O’Blivion is introduced as a guest on a televised talk program called “The Rena King Show.” The topic under consideration is media programming, and the discussion panel consists of protagonist Max Renn, radio personality Nicki Brand, and “media prophet” Professor Brian O’Blivion. (Other filmic “media prophets” include Howard Beale in Network and Chance the gardener in Being There.) Unlike Nicki and Max, O’Blivion does not appear in the studio in-person. Rather, his image appears on a television set that is situated in the studio alongside the other guests.
O’Blivion responds to a question from the program host by saying:
The television screen has become the retina of the mind’s eye. That’s why I refuse to appear on television, except on television. Of course, O’Blivion is not the name I was born with; that’s my television name. Soon, all of us will have special names – names designed to cause the cathode ray tube to resonate.

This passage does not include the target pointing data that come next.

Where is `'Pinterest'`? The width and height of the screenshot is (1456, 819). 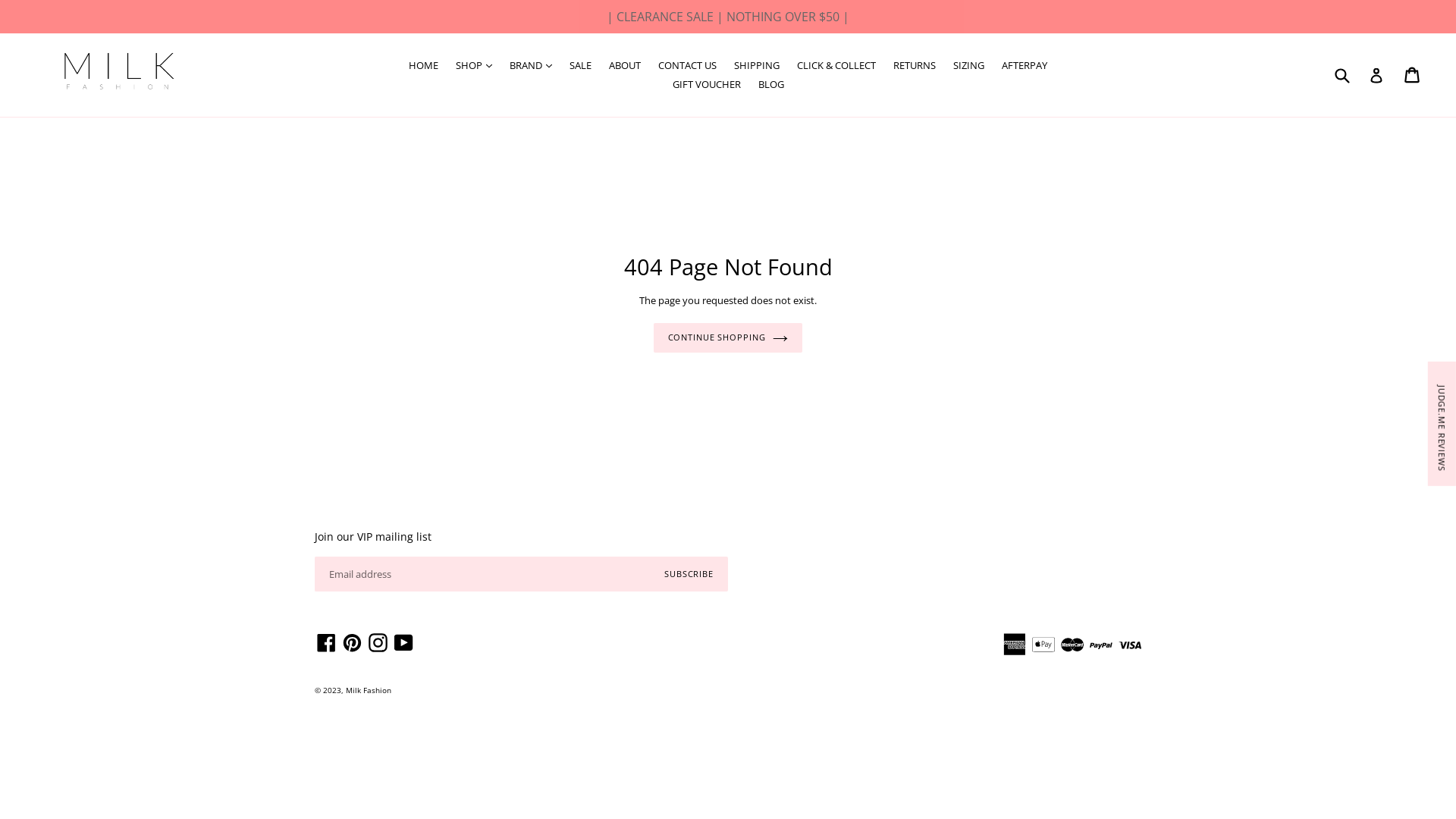
'Pinterest' is located at coordinates (351, 642).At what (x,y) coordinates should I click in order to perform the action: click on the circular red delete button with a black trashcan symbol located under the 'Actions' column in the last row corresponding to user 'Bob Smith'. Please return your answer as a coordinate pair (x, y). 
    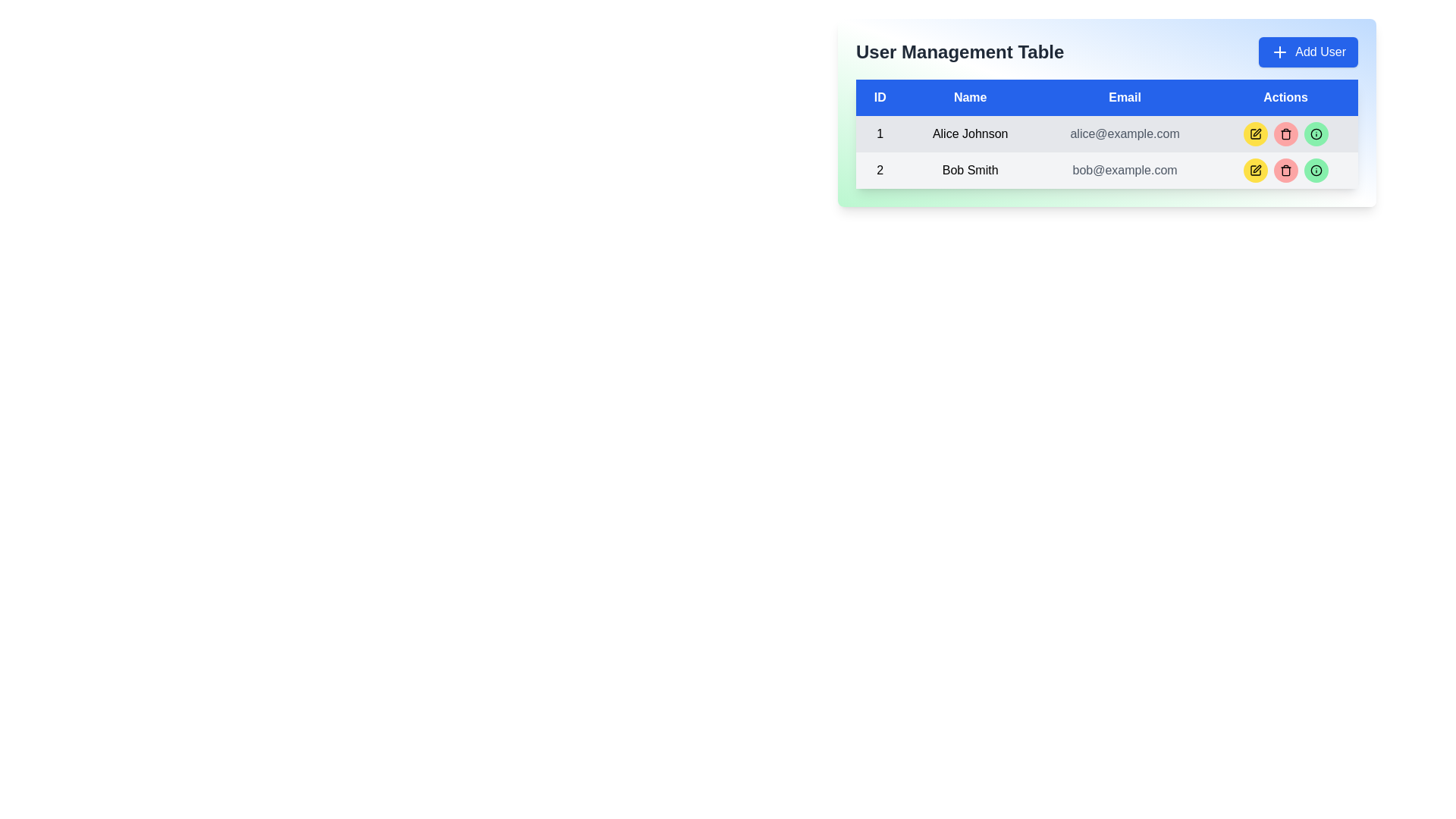
    Looking at the image, I should click on (1285, 170).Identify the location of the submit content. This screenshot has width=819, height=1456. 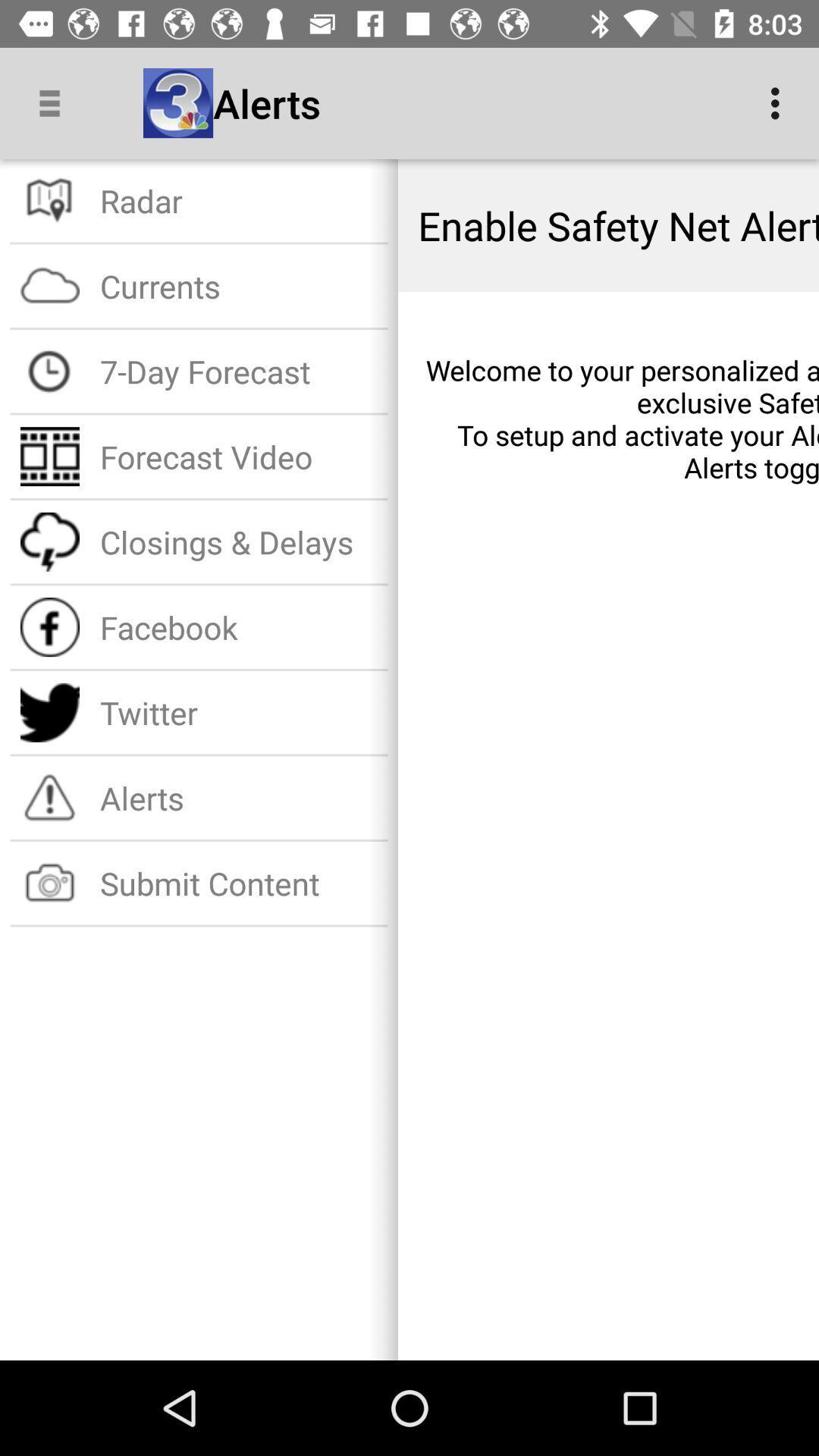
(239, 883).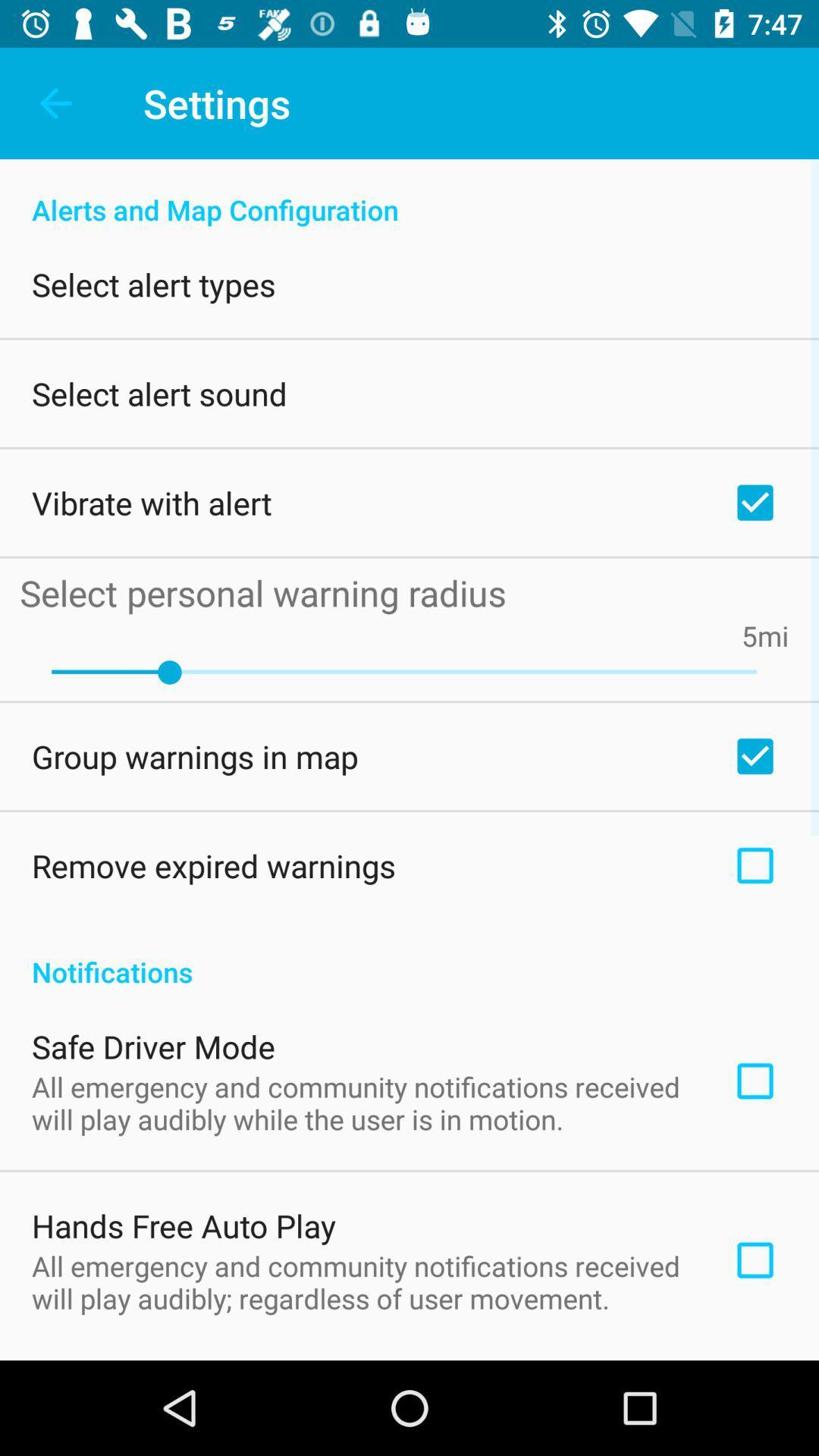 Image resolution: width=819 pixels, height=1456 pixels. What do you see at coordinates (213, 865) in the screenshot?
I see `the remove expired warnings item` at bounding box center [213, 865].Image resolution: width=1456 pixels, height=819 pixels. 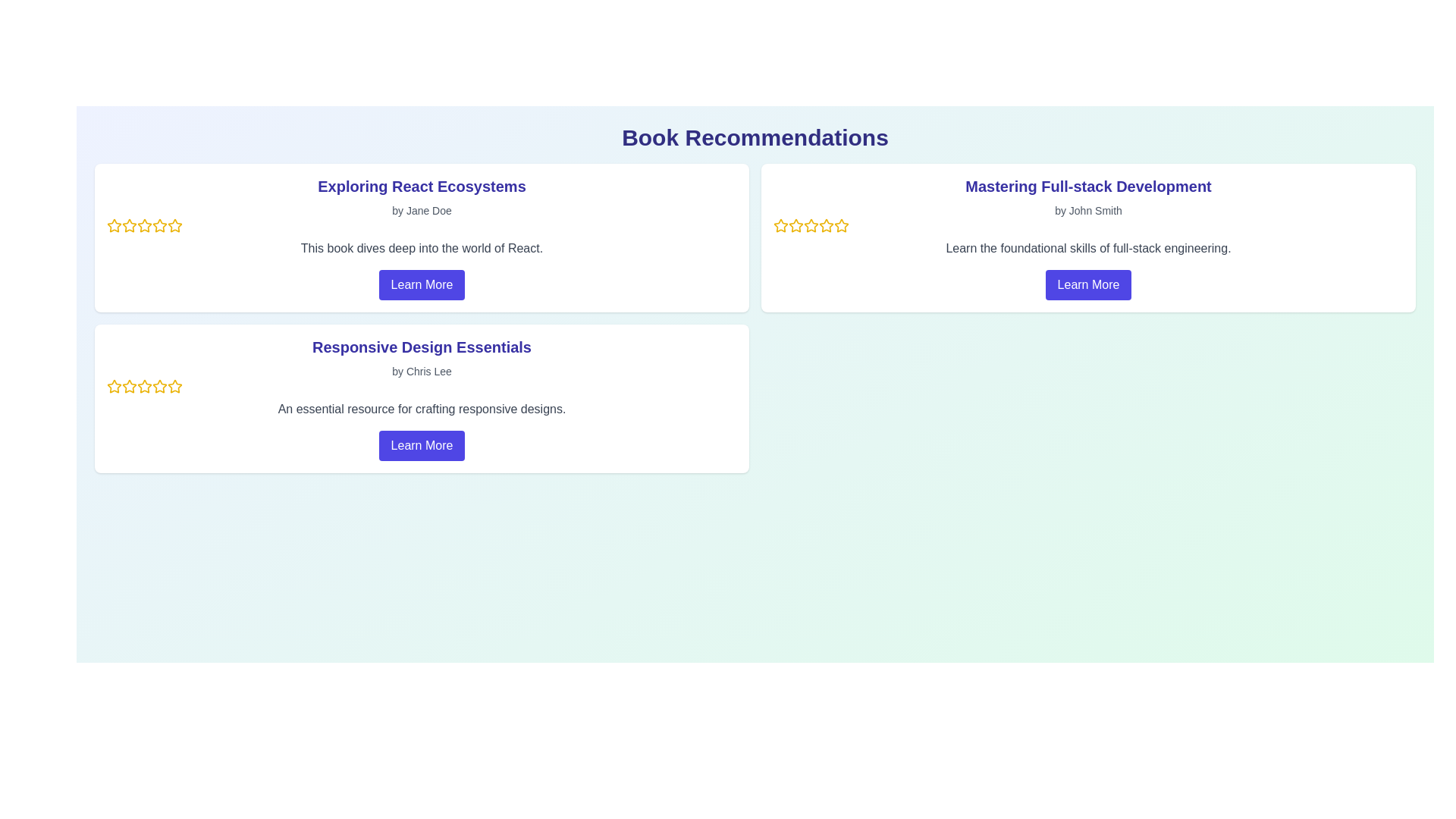 What do you see at coordinates (422, 371) in the screenshot?
I see `the static text element reading 'by Chris Lee', which is styled in gray and located beneath the title 'Responsive Design Essentials'` at bounding box center [422, 371].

O’Blivion is clearly evocative of McLuhan’s manner of speaking in tantalizing aphorisms as well as his status as “media prophet” (and Cronenberg has confirmed that O’Blivion is modeled on McLuhan). O’Blivion’s policy of only appearing on television televised on a TV set resonates with the spectacular society of Debord, and the hyperreality of Baudrillard. As Douglas Rushkoff says: “Most of media is media commenting on media commenting on media.” There are also shades of Baudrillard in O’Blivion’s assertion that “whatever appears on the television screen emerges as raw experience for those who watch it. Therefore, television is reality, and reality is less than television.” But O’Blivion also represents the deification of television, the apotheosis of the medium.
For example: Max tracks O’Blivion to the Cathode Ray Mission, a sort of homeless shelter whose residents are provided with beds, food, and television sets. He meets O’Blivion’s daughter, Bianca, and demands to meet with the professor. Bianca takes Max to O’Blivion’s study, where instead of meeting with O’Blivion he is given a videotape. Bianca explains that monologue is O’Blivion’s preferred mode of discourse. This is to be expected from the embodiment of the television medium, because monologue is the mode of discourse of TV.
In 1977 Jerry Mander published an anti-television treatise titled Four Arguments for the Elimination of Television. It remains one of the best and most comprehensive statements against TV ever compiled.
Mander is highly critical of McLuhan’s media analysis and directly rebuts many of his thoughts on television. However Mander shares McLuhan’s belief that the medium is the message. In an interview with Nancho.com Mander said:
Most criticisms of television have to do with the program content. People say if there is less violence on television or less sexism on television, or less this or less that, television would be better. If there were more programs about this or more programs about that, then we’d have “good television”.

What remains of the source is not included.